### Work to be completed
Repeat the material below word for word, but leave the pictures out of your answer.

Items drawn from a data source
------------------------------------
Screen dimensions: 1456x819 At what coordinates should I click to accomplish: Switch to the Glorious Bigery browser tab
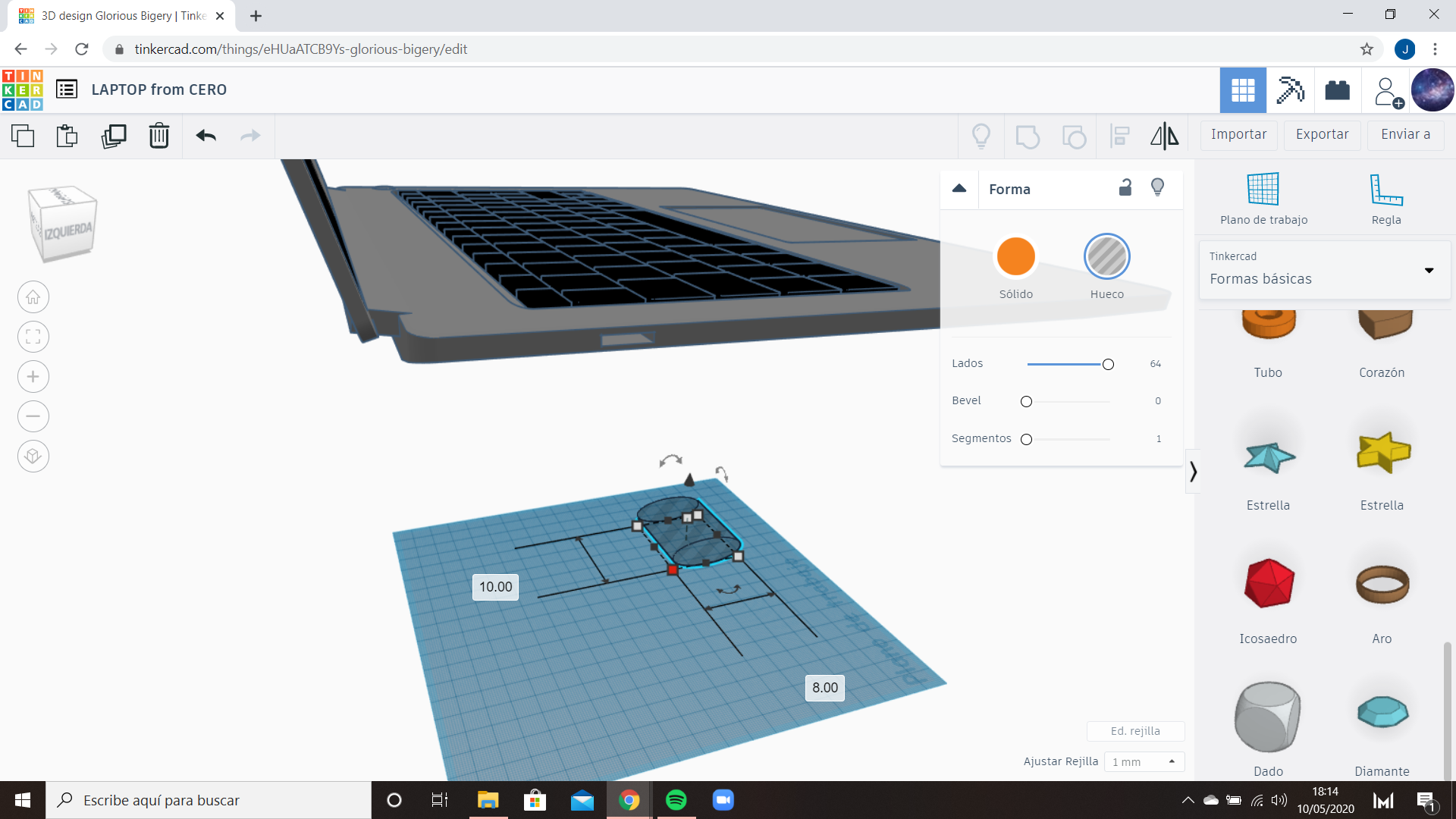[114, 15]
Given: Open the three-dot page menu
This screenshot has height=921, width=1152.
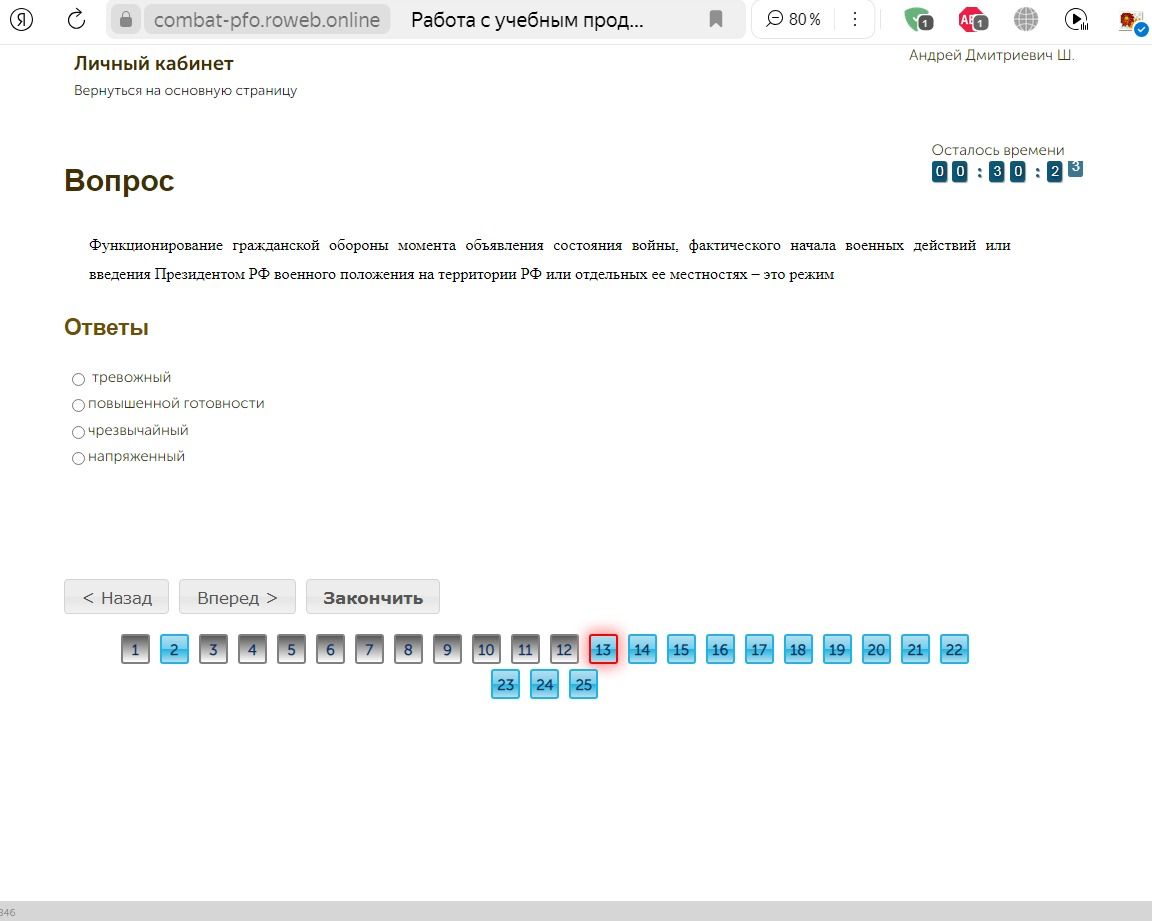Looking at the screenshot, I should [854, 19].
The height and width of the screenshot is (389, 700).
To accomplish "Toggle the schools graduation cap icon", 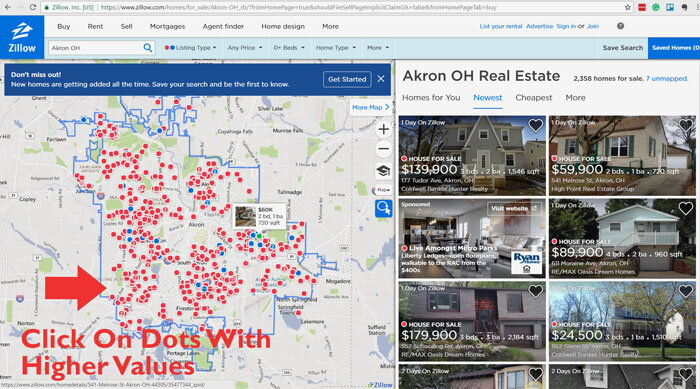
------------------------------------
### Full solution
Screen dimensions: 1456x819 At what coordinates should I click to accomplish: Switch to the Glorious Bigery browser tab
[114, 15]
Given: Open the three-dot page menu
This screenshot has height=921, width=1152.
Looking at the screenshot, I should [854, 19].
The height and width of the screenshot is (389, 700).
To accomplish "Toggle the schools graduation cap icon", 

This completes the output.